The Future of Rocket Science: What’s on the Astronautical Engineering Horizon in 2018
The year 2018 promises to be an exciting one for Capitol’s astronautical engineers, as they finish up projects and await the outcome of some big moves by the space industry.
Astronautical Engineering Projects at Capitol Technology University
Long-time student payload project, Cactus-1 is in its final build stages. This CubeSat, or miniature cube-based satellite, brings together two student projects: TRAPSat, a debris capture experiment, and Project Hermes, which is exploring methods of satellite command and control via TCP-IP. Cactus-1 is currently on schedule for equipment testing around spring break this semester, with the final launch date pending, but anticipated for the fall.
Autonomous Drones Project:
Several of Capitol’s Astronautical Engineering program students are working to complete their senior projects revolving around autonomous drones. The astronautical engineering department has been getting more familiar with drones, flying drone races about once a month at Capitol open houses. One senior project even includes an aerial zeppelin-like-construct which can stay aloft for much longer times than a propeller based aerial vehicle.

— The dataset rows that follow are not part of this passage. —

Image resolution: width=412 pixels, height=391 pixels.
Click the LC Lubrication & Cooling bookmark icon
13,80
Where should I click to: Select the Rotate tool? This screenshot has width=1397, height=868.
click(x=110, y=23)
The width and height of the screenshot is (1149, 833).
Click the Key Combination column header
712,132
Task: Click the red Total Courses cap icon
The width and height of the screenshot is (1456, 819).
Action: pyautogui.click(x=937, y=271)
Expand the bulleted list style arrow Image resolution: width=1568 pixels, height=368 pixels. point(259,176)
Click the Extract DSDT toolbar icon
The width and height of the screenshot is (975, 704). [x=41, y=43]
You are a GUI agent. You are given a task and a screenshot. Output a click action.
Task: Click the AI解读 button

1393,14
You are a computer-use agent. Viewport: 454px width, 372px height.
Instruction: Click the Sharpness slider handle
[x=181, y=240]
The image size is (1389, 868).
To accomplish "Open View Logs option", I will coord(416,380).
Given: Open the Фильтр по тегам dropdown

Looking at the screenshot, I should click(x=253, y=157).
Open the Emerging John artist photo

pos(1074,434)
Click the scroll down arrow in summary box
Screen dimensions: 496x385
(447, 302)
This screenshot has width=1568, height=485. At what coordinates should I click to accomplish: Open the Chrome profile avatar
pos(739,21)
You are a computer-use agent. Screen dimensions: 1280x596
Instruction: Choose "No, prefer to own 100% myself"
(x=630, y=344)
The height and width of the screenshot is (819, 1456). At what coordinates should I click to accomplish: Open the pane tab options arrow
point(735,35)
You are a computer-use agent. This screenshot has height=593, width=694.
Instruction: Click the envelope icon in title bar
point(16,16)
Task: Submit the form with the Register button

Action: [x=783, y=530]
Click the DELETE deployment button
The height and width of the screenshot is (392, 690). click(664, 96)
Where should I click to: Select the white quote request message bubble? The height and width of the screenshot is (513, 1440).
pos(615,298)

Capitol's international payload through the RockSat-X Norway program is conducting an experiment and testing two engineering innovations. Project Aether, an advanced communications and spectroscopy payload, is a joint effort between Capitol Technology University and the University of Maryland Baltimore County. The payload will test hybrid insulation and the Iridium constellation's data rate reliability, and take spectrographic images of the Aurora Borealis to study the atmosphere.
Astronautical Engineering Industry Projects
NASA Exploration Mission-1 Project:
NASA has officially begun their work on Exploration Mission-1, a mission to assess the feasibility of deep space exploration with manned crews. This is the first step in NASA’s plan to send men to Mars by the year 2030.
Space X Falcon Heavy:
On February 6, Space X successfully launched the “most powerful rocket in the world.” This rocket, the Falcon Heavy, was designed with the intention of being able to carry enough fuel, crew, luggage, and passengers to be used for missions with crew to the Moon or Mars.
ESA & JAXA BepiColombo:
The European Space Agency (ESA) has teamed up with the Japanese Aerospace Exploration Agency (JAXA), on their project to launch a planetary probe mission to Mercury in 2018. This probe mission, the BepiColombo, will be the first to really explore Mercury; the least explored terrestrial planet and the closest planet to our sun. This mission hopes to understand more about the history and composition of the inner planets, including our own.
NASA James Webb Telescope Project:
Another international space project to launch in October of 2018 is the James Webb Space Telescope. NASA is leading the project, with help from the European and Canadian Space Agencies, which will use new infrared light reading technology to help us understand the formation of planets, solar systems, and even the universe as we know it. Capitol astronautical engineering alumni are currently working on the James Webb Space Telescope through their positions at NASA.